Fall term 2019 was full of applications and GRE prep and test taking. Winter term, I applied and was hired on to a SCARC internship to work with Natalia Fernández on the Oregon Multicultural Communities Research Collection. I was thrilled to work in the preservation of historical documents, especially those that were directly associated with underrepresented Oregonians (which indeed, I have been one for the past two decades!). And while I was involved with organizing and introducing new documents to Collections, the most impactful experience I had while working as an intern occurred one day as my shift was beginning. Natalia was upstairs in the Special Collections and Archives Reading Room meeting with a group of older gentlemen. I snuck in, placed my backpack and jacket in the storage room around the corner, and began setting up my laptop for another day of archival work. The proximity of the research tables made it impossible for me to not overhear some of the conversation that was occurring some feet away. The men were there to donate some artifacts and documents to the archive and were talking to Natalia about the process. After some time passed and I had laid out the materials and documents I was going to work with, one of the men spoke to me. “Hablas español, mijo?” I responded that I did indeed speak Spanish, and that I was at his service. He motioned me over and asked me for directions to the OSU César Chávez Centro Cultural, which I provided in Spanish. Natalia also offered her assistance in Spanish. I accompanied both the men and Natalia downstairs with a document dolly, all the while speaking to the man in Spanish about all of the things that he and his compadres had done. He told me about his civil rights work, his work with the Logging workers, and the establishment of the Colegio César Chávez in Mt. Angel, Oregon. I listened to his story intently, received the documents they were donating, said goodbye, and began walking back to the Library.

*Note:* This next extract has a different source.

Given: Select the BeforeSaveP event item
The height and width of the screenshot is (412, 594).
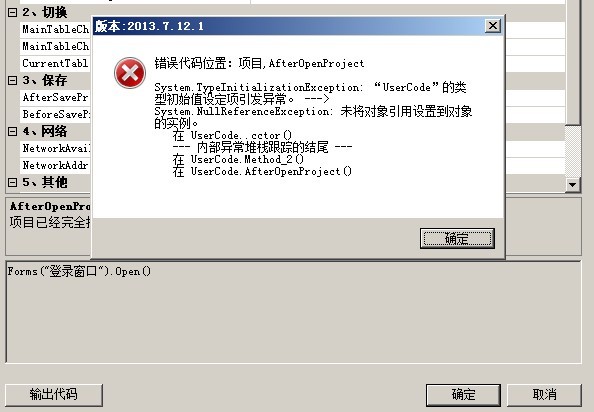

This interaction made me acutely aware of the sometimes precarious relationship between the community and the local archive. I had gotten the impression that there was a little bit of stress regarding the permanent nature of the archival donation. I think it’s probably well warranted too. The man had entrusted our archive, and in some sense me, an intern, with the curation and preservation of his and his community’s history. It was a radical action, and it was an awesome responsibility. Before that day I had been dealing with documents and historical agents that I had only met through documents, ink, and paper. It may have been relatively easy to understand intellectually that these agents were real people, but it was this comparatively brief interaction with a group of Latino men and their historical donation that truly drove home the reality and gravity of what it was that both an archive and the researcher does. We, both archivists and researchers, have a solemn duty to do People justice in the preservation and telling of their history.
In the process of working as an intern I received admittance, and accepted the offer presented to me, to the University of Michigan as an incoming History Ph.D. student. My experiences as an intern at SCARC have been very informative and influential. My approach to the writing of history will be guided by the gravity of the duty that I have discovered in the course of my internship. I will also use my experiences as an archival assistant as an advantage. As I continue my goal to preserve, write, and disseminate the histories of underrepresented groups, I believe my experiences and new perspective as an archival assistant will not only be an asset, but prove invaluable.”